In recent years however, indigenous peoples have moved strongly to alert
the world to their concerns and the abuses they suffer when they try to attain
or protect their rights. Last year, the indigenous peoples of the Americas
drew attention to their needs and demands in the context of the 500th
anniversary of the arrival of Europeans in the Americas. In 1993, the United
Nations (UN) International Year for the World's Indigenous People, indigenous
peoples throughout the world have vigorously pressed their case for
recognition and protection of their rights, including at the UN World
Conference on Human Rights in Vienna in June and throughout the preparatory
process.

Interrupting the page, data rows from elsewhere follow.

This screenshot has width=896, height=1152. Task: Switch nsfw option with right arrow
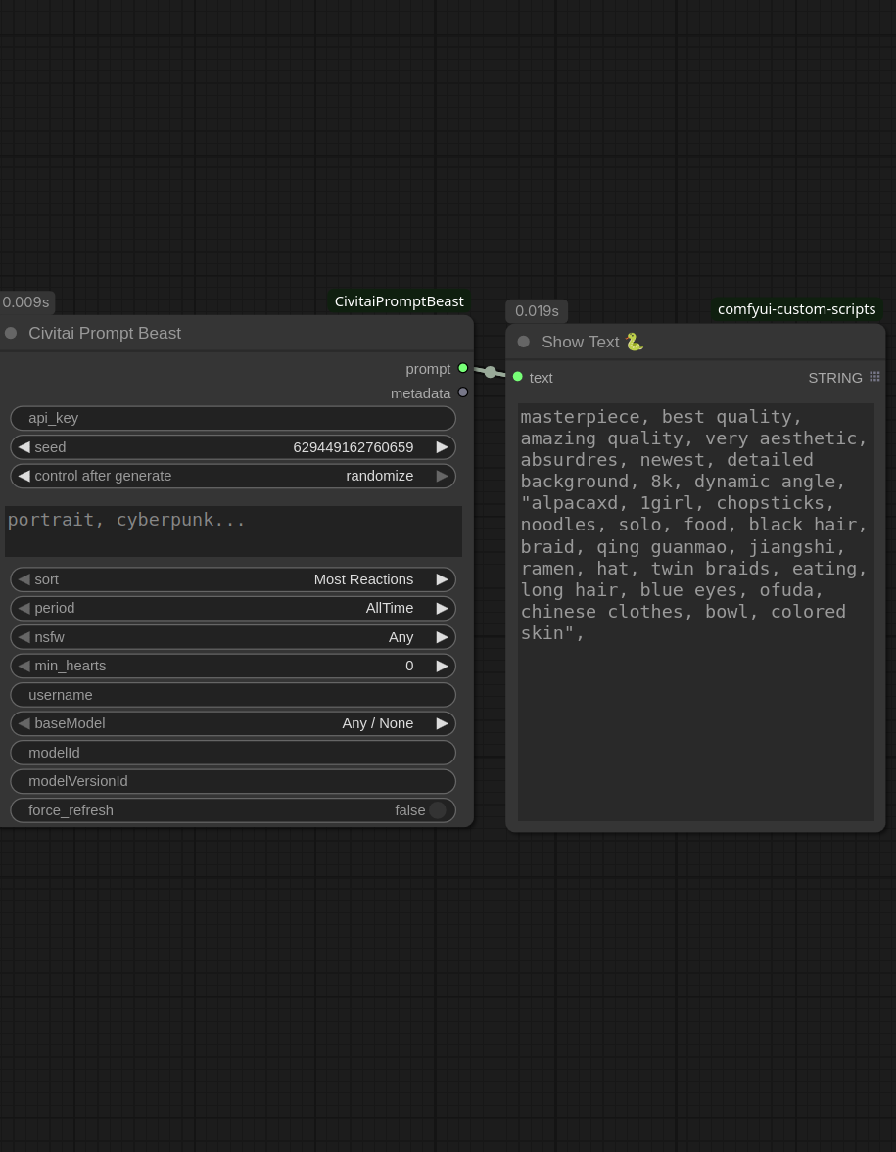coord(442,637)
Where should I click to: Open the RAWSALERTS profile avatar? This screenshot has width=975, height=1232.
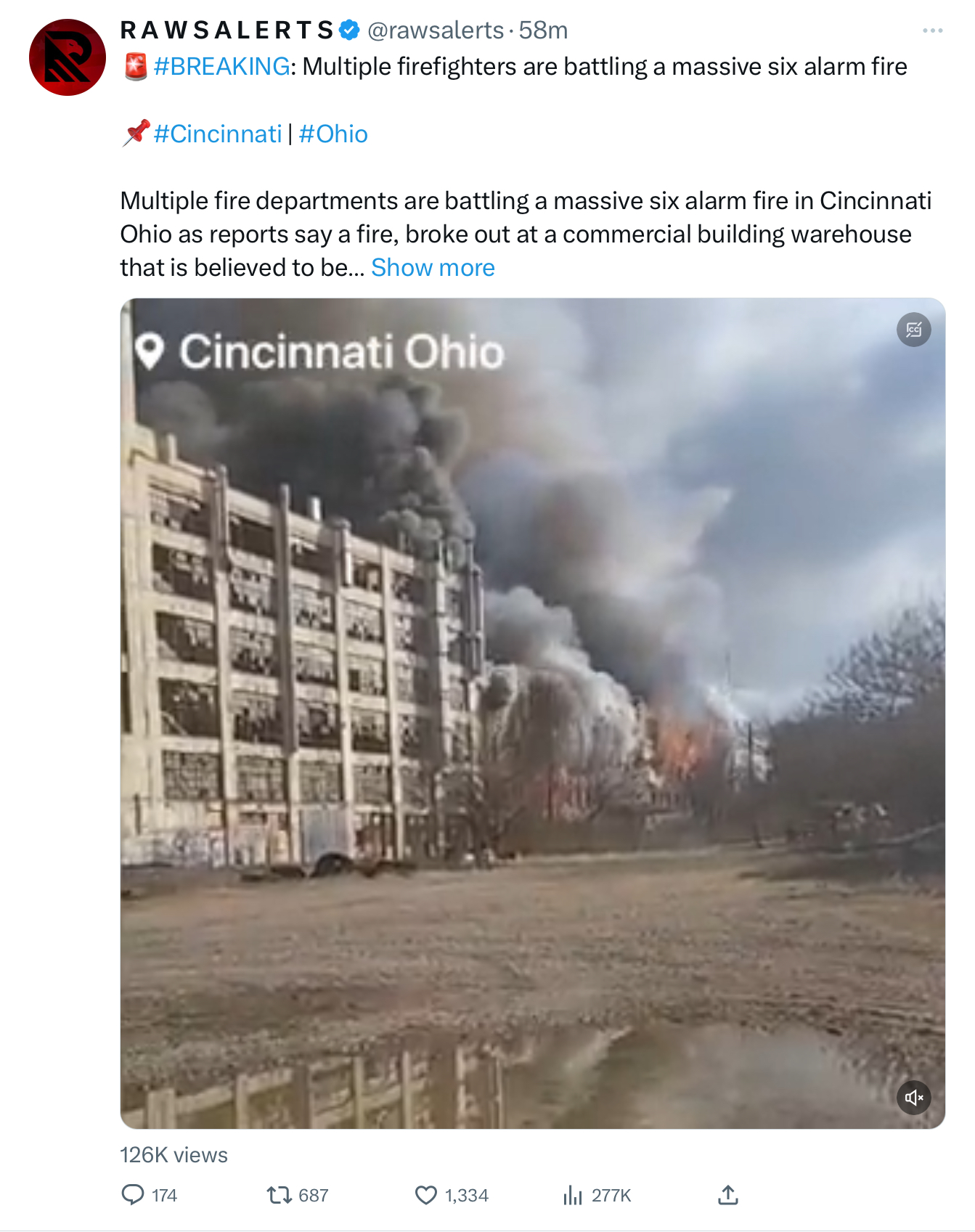point(68,57)

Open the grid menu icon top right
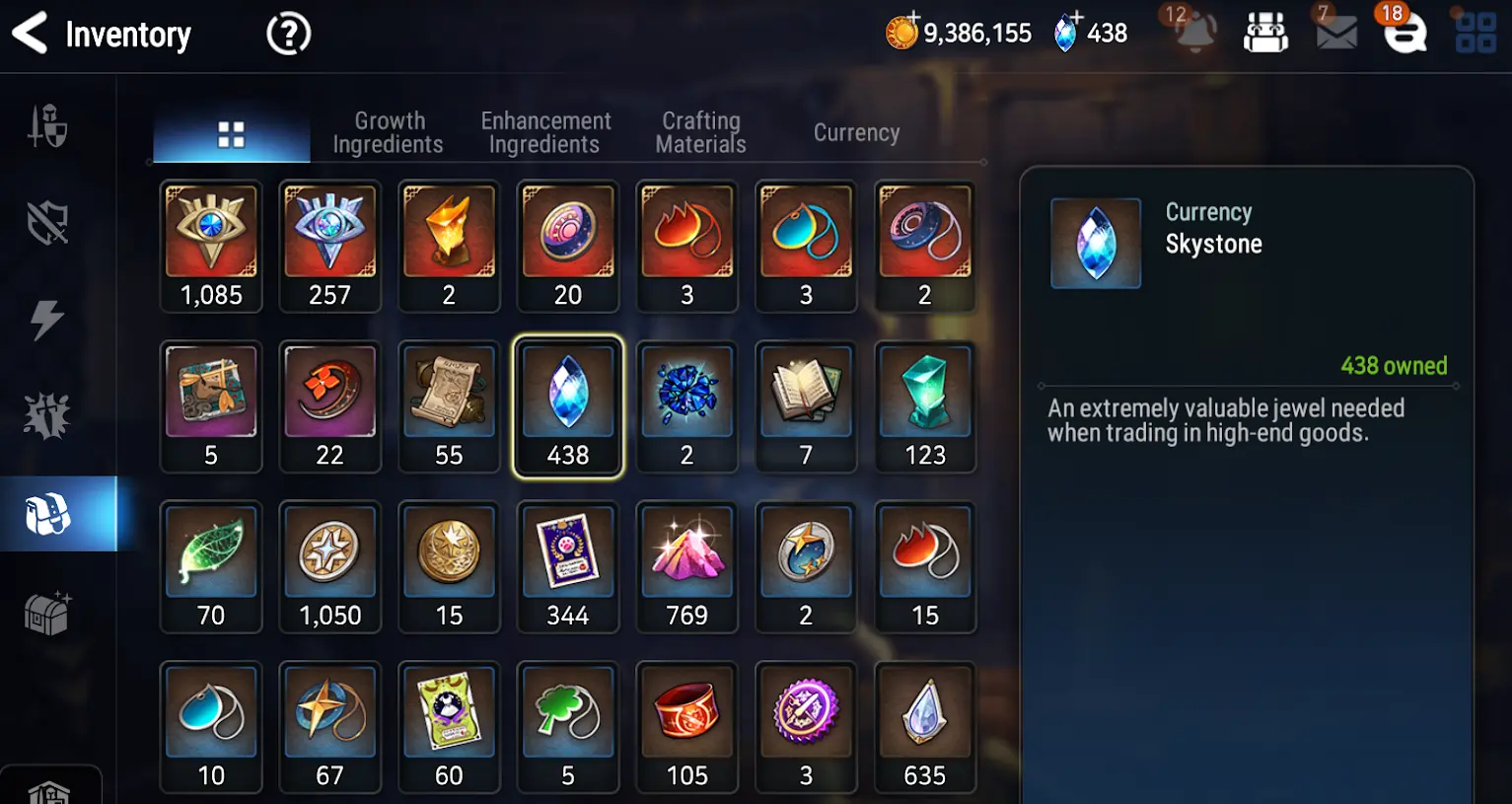click(1476, 33)
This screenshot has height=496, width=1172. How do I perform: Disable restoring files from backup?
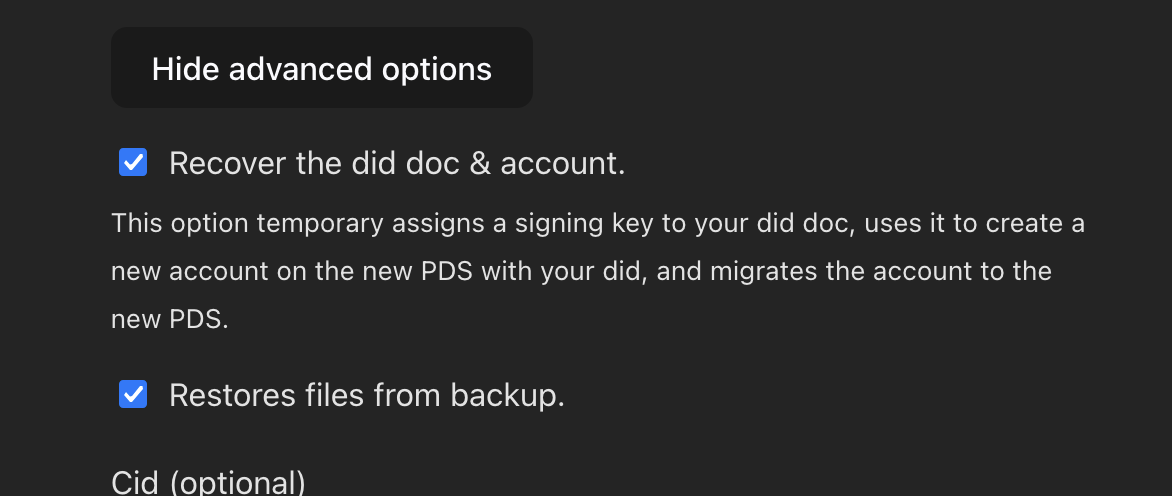click(x=133, y=395)
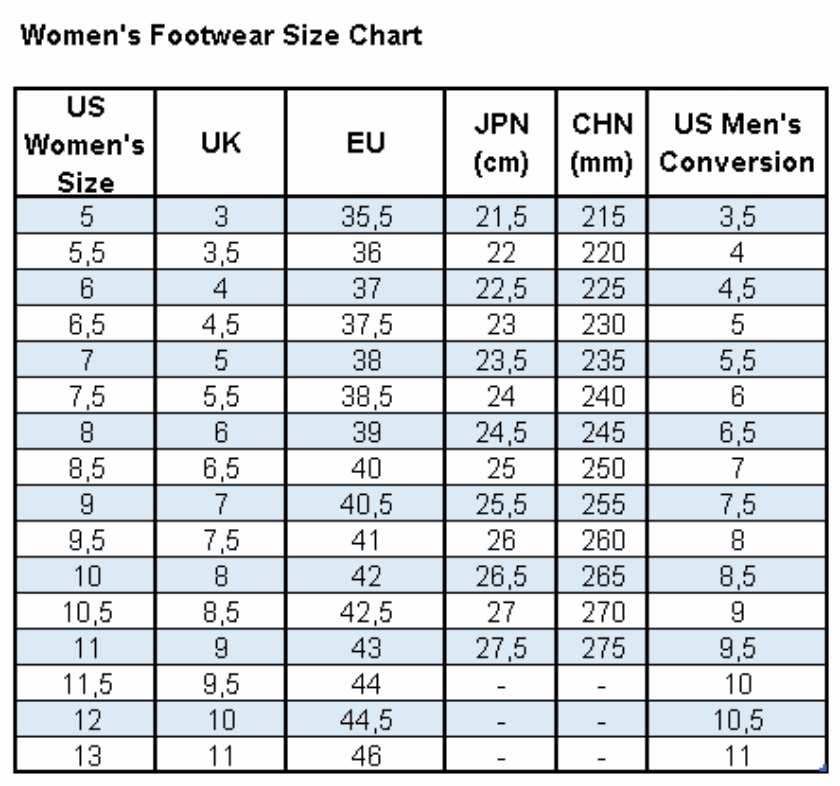Image resolution: width=840 pixels, height=786 pixels.
Task: Click the 'US Women's Size' column header
Action: [x=86, y=144]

The award of the Nobel Peace Prize to Rigoberta Mench#, and her
naming by the UN as its Special Goodwill Ambassador for the Year gave further
recognition to what you, Madam Chairperson, described in Vienna as the
"challenge to struggle for the recognition, protection and realization of
human rights, the dignity and justice of the indigenous peoples of the world
community."
Throughout its 32 year history Amnesty International has joined in the
work to bring an end to abuses against the world's indigenous peoples. In
recent years it has made a special effort to work alongside indigenous peoples
as they struggle for their rights. In 1992, Amnesty International published
its first ever report to focus solely on indigenous peoples and undertook a
worldwide campaign to halt serious abuses against the descendants of the
original inhabitants of the Americas -- extrajudicial executions and the
judicial death penalty, "disappearance," torture and ill-treatment, the unfair
trial of political prisoners and their imprisonment as prisoners of
conscience. This year, progress in the protection of indigenous rights was a
key issue for Amnesty International at the UN World Conference on Human
Rights.
Yet, despite efforts by indigenous organizations, bodies like this
Working Group and non-governmental groups, outrages against indigenous peoples
in the Americas and elsewhere continue, arising from land and resource
disputes, repression of indigenous activists, the so-called "war against
drugs," and internal conflicts, which can find indigenous peoples "caught
between two fires" and subjected to abuses by both sides. Though the
manifestations may differ in different countries, the root causes are the same
throughout the world, lying in the discrimination, deprivation and
marginalisation to which indigenous peoples have for so long been subjected.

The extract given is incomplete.